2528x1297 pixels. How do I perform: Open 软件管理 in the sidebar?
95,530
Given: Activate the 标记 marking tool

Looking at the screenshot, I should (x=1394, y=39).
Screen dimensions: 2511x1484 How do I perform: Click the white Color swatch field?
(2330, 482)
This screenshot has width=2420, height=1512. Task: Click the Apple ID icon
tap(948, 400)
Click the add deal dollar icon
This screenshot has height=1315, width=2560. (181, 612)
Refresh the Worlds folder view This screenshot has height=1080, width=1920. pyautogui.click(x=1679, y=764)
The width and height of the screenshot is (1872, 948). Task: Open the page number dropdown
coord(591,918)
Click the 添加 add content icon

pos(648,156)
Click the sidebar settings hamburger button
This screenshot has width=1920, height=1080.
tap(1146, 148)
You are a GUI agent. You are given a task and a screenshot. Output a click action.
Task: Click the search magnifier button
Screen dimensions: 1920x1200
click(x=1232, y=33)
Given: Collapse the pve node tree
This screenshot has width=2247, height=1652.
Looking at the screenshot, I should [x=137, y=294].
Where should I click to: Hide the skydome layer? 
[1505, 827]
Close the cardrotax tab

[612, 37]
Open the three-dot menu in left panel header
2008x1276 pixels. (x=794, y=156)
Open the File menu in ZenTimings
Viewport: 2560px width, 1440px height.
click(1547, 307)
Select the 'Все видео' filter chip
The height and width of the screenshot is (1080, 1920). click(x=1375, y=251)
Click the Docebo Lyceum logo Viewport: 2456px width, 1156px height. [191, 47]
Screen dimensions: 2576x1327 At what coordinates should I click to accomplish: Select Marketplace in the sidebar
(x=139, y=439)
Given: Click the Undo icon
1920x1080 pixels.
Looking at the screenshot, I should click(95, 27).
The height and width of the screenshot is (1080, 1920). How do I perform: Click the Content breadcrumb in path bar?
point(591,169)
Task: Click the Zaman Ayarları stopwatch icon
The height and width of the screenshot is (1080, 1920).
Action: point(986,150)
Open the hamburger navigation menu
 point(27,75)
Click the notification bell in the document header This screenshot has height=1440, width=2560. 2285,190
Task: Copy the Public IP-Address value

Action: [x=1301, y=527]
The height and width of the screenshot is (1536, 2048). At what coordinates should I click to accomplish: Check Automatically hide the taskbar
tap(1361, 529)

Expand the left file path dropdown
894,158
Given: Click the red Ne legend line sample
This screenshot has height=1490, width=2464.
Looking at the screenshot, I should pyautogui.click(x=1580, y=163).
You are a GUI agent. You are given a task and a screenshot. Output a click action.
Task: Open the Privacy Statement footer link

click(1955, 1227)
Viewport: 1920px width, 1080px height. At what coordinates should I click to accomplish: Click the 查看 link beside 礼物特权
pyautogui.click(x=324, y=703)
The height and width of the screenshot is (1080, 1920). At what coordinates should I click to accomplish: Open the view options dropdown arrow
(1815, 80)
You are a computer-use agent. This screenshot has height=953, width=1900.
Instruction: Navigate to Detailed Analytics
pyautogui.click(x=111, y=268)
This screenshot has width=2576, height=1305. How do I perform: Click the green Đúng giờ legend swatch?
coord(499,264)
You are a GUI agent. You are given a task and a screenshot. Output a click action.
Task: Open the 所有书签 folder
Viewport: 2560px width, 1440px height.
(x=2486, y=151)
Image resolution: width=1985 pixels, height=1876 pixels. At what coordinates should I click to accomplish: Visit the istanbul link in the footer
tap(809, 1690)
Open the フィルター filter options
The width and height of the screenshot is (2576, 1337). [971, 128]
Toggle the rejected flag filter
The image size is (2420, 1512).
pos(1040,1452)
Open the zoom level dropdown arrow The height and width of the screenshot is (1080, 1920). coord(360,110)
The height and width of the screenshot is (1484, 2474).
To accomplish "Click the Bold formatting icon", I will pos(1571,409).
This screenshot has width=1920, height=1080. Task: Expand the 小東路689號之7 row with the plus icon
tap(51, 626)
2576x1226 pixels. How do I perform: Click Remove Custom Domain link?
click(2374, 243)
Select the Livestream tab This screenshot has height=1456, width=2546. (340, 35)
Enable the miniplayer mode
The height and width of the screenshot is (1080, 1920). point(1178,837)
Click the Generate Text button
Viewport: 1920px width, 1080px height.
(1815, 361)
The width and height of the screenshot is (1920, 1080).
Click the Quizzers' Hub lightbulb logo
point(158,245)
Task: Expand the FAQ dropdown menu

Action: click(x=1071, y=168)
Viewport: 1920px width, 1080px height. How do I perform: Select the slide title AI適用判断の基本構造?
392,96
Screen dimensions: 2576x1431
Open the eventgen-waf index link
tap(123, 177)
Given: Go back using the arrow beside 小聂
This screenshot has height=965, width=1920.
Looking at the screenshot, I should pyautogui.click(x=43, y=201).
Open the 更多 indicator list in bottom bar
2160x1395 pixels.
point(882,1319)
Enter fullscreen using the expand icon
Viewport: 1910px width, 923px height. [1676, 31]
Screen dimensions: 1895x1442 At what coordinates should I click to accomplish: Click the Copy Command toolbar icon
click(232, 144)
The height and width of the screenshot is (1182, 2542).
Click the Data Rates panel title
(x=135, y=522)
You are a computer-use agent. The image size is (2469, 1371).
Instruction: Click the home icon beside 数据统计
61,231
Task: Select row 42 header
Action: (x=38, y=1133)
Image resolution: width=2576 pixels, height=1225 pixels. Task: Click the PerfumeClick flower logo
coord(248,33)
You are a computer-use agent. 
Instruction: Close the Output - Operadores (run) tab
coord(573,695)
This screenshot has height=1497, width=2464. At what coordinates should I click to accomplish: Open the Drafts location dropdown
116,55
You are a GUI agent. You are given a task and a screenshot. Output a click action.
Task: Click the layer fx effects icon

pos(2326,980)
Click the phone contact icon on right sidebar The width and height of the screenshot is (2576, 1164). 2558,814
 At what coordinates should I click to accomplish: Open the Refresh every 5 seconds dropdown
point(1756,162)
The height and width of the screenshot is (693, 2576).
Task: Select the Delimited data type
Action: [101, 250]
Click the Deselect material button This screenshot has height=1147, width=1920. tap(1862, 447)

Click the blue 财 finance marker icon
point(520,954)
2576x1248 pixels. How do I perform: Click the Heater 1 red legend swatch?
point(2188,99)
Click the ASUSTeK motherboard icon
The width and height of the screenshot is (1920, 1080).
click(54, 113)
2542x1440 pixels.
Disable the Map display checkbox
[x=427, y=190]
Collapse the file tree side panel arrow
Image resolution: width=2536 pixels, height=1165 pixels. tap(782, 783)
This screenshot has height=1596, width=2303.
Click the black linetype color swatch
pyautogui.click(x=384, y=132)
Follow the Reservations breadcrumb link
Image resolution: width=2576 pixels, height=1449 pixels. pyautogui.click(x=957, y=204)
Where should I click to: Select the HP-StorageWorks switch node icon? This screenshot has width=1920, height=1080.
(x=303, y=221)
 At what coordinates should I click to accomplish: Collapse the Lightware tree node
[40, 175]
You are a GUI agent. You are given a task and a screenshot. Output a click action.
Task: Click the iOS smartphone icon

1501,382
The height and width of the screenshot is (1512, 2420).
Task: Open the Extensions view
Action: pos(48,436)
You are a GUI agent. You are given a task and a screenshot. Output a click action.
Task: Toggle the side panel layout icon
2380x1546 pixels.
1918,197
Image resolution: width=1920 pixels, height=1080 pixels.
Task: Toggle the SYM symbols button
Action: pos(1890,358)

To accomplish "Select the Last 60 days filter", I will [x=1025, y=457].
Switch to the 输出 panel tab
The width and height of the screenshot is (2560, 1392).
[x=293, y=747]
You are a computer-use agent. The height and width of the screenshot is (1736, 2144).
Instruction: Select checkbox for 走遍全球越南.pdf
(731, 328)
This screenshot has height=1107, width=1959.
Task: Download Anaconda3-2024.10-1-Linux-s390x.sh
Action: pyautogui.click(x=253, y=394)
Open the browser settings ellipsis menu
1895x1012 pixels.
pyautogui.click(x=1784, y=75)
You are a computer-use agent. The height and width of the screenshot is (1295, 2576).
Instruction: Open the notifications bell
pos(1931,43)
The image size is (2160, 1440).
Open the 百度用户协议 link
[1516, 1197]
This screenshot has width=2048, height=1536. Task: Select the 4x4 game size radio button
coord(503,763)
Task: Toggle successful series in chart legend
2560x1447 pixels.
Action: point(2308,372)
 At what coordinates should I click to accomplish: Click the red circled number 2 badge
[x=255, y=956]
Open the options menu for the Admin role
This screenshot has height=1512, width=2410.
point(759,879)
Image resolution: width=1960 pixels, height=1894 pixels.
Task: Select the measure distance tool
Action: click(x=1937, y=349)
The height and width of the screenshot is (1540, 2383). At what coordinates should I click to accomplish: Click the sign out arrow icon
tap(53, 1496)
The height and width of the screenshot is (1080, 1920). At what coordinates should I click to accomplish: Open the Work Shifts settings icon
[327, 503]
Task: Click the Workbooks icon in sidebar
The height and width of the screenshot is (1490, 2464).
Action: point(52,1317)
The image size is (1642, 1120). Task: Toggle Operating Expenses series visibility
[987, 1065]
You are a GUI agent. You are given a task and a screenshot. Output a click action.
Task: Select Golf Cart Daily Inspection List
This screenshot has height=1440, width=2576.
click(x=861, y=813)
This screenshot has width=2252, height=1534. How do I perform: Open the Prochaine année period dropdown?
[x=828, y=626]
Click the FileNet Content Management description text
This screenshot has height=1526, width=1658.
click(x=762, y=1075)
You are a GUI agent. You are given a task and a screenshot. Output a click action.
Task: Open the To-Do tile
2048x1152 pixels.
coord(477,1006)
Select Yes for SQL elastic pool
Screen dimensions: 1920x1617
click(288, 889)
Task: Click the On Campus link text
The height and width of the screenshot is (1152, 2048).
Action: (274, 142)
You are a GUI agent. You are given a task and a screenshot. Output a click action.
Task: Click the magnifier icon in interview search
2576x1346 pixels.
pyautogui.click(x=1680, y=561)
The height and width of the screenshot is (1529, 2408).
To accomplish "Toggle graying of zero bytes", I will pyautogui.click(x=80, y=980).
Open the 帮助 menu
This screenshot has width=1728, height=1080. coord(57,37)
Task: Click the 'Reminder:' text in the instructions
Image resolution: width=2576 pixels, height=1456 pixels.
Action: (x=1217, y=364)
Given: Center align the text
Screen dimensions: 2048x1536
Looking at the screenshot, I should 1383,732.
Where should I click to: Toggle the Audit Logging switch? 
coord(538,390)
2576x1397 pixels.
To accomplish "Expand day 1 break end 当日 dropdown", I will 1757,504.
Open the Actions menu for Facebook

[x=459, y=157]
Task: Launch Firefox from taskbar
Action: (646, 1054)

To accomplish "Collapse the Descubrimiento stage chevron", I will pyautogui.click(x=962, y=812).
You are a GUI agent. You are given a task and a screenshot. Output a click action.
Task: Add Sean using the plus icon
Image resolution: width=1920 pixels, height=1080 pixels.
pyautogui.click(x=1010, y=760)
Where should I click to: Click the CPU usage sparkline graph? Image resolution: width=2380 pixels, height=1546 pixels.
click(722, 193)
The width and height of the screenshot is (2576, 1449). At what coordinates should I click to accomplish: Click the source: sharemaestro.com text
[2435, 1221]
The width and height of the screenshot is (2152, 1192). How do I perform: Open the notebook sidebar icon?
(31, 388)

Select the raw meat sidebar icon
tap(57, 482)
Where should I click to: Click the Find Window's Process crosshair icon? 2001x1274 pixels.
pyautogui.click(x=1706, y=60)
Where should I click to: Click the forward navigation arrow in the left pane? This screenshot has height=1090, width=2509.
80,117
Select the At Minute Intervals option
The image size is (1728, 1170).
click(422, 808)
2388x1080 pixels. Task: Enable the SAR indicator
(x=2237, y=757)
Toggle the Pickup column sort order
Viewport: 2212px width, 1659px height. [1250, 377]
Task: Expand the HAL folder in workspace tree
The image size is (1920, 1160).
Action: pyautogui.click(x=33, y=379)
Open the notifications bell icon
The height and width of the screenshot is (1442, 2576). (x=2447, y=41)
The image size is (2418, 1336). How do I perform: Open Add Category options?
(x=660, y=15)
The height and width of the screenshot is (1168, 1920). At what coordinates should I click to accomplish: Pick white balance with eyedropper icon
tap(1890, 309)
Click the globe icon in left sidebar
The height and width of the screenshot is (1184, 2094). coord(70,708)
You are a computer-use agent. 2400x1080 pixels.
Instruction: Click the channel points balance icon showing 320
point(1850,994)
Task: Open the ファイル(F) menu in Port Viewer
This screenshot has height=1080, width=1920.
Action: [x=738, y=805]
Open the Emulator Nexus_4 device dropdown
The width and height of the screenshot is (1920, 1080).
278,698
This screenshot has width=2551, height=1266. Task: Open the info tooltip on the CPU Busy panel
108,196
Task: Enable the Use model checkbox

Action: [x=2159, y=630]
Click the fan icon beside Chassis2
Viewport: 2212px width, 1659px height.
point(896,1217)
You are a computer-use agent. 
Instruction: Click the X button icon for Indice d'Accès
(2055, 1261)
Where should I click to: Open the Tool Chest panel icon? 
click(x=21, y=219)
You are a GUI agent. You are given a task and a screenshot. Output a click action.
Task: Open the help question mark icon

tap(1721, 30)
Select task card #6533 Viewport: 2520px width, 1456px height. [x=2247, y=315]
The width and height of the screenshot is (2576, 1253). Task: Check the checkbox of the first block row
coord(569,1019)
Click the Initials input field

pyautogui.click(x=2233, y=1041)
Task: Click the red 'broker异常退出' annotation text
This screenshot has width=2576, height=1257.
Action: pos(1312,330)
____________
What is expected.
Read each line of the data and count the ones that include "search", answering with the number alone.

Task solution.
2